For all Quotation Mark Strings, I have defined:
terminal ML_STRINGVALUE : ('"' -> '"')+;

All values, with and without Quotation Marks shall be possible for my
generic token.

All of my attempts resulted in warnings like:
warning(208):
../org.de.***.parse.mdl/src-gen/org/de/***/parse/parser/antl r/internal/InternalMDL.g:619:1:
The following token definitions are unreachable: RULE_INT

Thats currently the import part from my Definition:
grammar org.de.***.parse.MDL with org.eclipse.xtext.common.Terminals

generate mDL "http://www.de.org/***/parse/MDL"

MDLModel :
model=Model;

terminal NOSTRINGVALUE : ('a'..'z'|'A'..'Z'|'.'|'-'|','|INT)+;
terminal VECTOR : '[' -> ']';
terminal ML_STRINGVALUE : ('"' -> '"')+;
//terminal VALUE : (NOSTRINGVALUE|ML_STRINGVALUE);

ParamValuePair :
parameter=NOSTRINGVALUE value=(VECTOR|NOSTRINGVALUE|ML_STRINGVALUE)
;
...

Does anyone have an idea, how it is possible to also accept the values
without Quotation Marks and without getting warnings like "The following
token definitions are unreachable: RULE_INT"?
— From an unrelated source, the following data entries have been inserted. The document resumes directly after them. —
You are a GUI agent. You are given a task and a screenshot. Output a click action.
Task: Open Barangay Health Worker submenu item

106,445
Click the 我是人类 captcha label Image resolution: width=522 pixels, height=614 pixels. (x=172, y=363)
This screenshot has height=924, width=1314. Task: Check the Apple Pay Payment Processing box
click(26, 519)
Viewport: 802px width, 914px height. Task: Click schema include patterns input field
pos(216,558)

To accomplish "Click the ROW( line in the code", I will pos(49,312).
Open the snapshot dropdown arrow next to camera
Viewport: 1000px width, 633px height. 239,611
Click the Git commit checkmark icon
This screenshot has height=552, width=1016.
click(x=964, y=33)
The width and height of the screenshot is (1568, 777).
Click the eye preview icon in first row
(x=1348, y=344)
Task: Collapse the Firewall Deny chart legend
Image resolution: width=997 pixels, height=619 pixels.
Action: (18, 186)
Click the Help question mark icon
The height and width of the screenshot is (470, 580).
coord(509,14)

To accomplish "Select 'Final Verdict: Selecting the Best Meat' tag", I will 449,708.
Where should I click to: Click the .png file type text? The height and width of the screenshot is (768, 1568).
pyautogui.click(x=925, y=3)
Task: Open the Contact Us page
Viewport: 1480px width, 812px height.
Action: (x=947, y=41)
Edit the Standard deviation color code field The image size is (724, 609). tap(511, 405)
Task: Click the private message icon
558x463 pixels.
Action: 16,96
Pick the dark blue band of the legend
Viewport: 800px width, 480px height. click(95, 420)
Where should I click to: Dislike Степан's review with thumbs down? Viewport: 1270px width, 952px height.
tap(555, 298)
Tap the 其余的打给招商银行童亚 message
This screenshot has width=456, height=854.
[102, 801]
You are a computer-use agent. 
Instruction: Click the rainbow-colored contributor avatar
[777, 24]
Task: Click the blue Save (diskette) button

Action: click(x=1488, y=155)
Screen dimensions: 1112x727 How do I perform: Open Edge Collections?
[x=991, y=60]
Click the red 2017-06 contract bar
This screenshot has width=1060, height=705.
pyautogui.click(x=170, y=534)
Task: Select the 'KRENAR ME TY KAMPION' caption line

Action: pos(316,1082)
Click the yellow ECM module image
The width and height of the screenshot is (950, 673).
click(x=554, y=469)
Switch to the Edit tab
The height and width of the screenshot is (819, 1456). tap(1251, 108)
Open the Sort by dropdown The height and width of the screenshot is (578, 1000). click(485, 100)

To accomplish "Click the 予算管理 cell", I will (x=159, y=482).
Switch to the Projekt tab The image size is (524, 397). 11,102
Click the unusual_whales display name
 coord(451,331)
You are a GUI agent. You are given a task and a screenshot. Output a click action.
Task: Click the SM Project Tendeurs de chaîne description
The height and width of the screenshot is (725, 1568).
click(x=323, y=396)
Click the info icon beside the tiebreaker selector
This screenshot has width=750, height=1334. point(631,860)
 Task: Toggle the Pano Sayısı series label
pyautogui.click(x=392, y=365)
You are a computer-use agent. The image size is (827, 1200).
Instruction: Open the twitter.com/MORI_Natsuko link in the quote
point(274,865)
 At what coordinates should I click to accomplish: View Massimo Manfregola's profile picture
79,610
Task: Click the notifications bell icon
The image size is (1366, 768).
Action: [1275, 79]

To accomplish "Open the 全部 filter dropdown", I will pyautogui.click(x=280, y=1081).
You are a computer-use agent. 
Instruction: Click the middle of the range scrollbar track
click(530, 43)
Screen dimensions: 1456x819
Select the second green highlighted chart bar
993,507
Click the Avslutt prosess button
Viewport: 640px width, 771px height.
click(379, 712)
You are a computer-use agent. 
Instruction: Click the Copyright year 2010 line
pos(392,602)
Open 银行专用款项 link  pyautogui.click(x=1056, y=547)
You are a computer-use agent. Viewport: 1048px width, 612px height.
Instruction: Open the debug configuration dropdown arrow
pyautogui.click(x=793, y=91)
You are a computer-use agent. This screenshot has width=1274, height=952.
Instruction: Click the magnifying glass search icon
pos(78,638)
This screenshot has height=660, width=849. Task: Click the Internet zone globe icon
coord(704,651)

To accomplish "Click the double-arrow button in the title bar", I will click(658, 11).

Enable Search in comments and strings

Also it is not possible yet, to have whitespaces between End and Start
Quotation Marks considering Multiple Quotation Mark Strings, possibly over
multiple Lines as mentioned above.



Kind regards, Helko
Re: [Xtext] A very generic terminal definition [message #57117 is a reply to message #57051] Sun, 12 July 2009 20:48 Go to previous messageGo to next message
Dénes Harmath is currently offline Dénes HarmathFriend
Messages: 157
Registered: July 2009
Senior Member
I hit the same problem recently. From the Xtext doc: "Note, that the order
of terminal rules is crucial for your grammar, as they may hide each
other. This is especially important for newly introduced rules in
connection with mixed rules from used grammars." Your FLOAT rule may
shadow the INT rule from org.eclipse.xtext.common.Terminals. What are the
number rules from your grammar?
Re: [Xtext] A very generic terminal definition [message #57311 is a reply to message #57117] Mon, 13 July 2009 07:15 Go to previous messageGo to next message
Helko Glathe is currently offline Helko GlatheFriend
Messages: 55
Registered: July 2009
Member
Hi Dennis.

Currently, these are my grammar rules.

terminal NOSTRINGVALUE : ('a'..'z'|'A'..'Z'|'.'|'-'|','|INT)+;
terminal VECTOR : '[' -> ']';
terminal ML_STRINGVALUE : ('"' -> '"')+;


I think NOSTRINGVALUE is the reason for the warning message, because this
rules covers the INT rule.


ParamValuePair :
parameter=NOSTRINGVALUE value=(VECTOR|NOSTRINGVALUE|ML_STRINGVALUE)
;

Rejecting INT from NOSTRINGVALUE and putting it to the alternative of
"value"


ParamValuePair :
parameter=NOSTRINGVALUE value=(VECTOR|NOSTRINGVALUE|ML_STRINGVALUE|INT)
;

will cause "Cannot find type for
'VECTOR|NOSTRINGVALUE|INT|ML_STRINGVALUE'."...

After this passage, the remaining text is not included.